Over the summer, I met a woman who had gone through something no parent should ever have to endure.
Her son, who was only 30 years old, had just died unexpectedly. In the midst of dealing with his funeral, his estate, and the unimaginable grief of losing her only son, she also had to think about U.S. immigration laws.
The woman’s son had filed a petition for her to obtain her green card a few months prior to his death. When he died, the case was still pending.
Trying to do the right thing, she wrote a letter to USCIS explaining the situation. She didn’t have an attorney and didn’t know what her options were – could the case continue without her son? Was the case over and did she have to leave the U.S. immediately?
USCIS sent her back a letter. Instead of asking for the additional evidence they needed to continue processing her case with a now-deceased petitioner, they simply denied her case. They said that she asked for the application to be withdrawn.
That’s when she came to see me. I couldn’t believe how callous and unjust USCIS had been.
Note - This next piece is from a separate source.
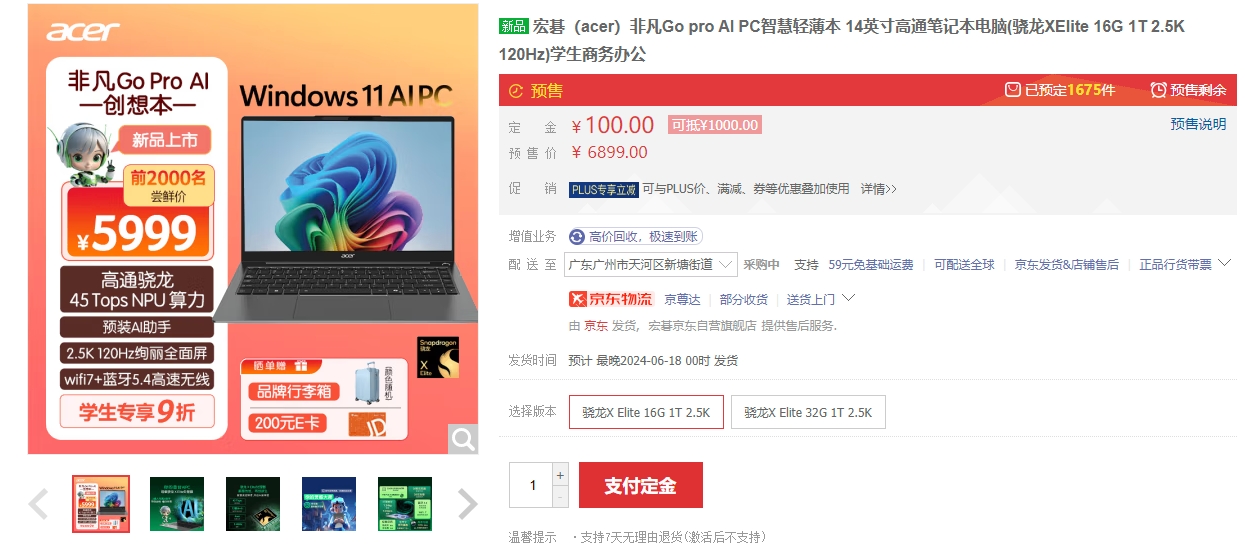
Task: Click the magnifier zoom icon on product image
Action: point(463,438)
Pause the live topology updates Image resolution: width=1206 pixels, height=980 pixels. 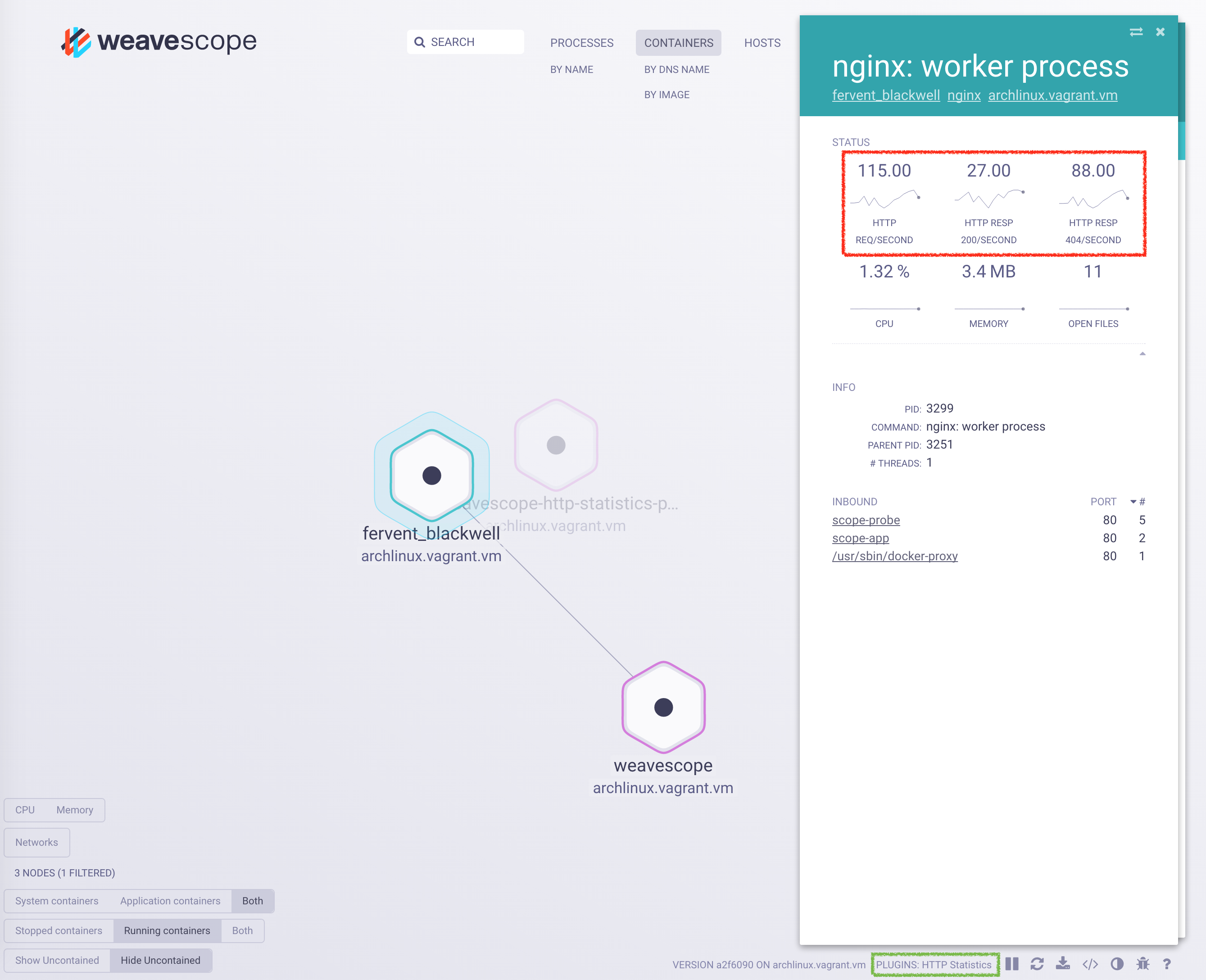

She showed me a copy of the letter she sent to USCIS. Nowhere did she ask to withdraw the application. She said her son had passed away and she said she needed help.
There are laws and guidelines for how cases just like hers can continue where the petitioner dies while the green card case remains pending.
To have USCIS so blithely deny her case without any mention of this opportunity was abhorrent. How could they do that to a woman who had already lost so much? Why would they deny her the ability to remain in the United States with her grandchild and widowed daughter-in-law?
We appealed and her case was recently reopened, thankfully. What would have happened to her, though, if she hadn’t come to talk with me, or if she hadn’t made an appointment in time (you only have 30 days from the denial to file an appeal)?
It truly gives me chills to think about what happens to those who do not have the resources to fight USCIS when they make such blatantly wrong decisions.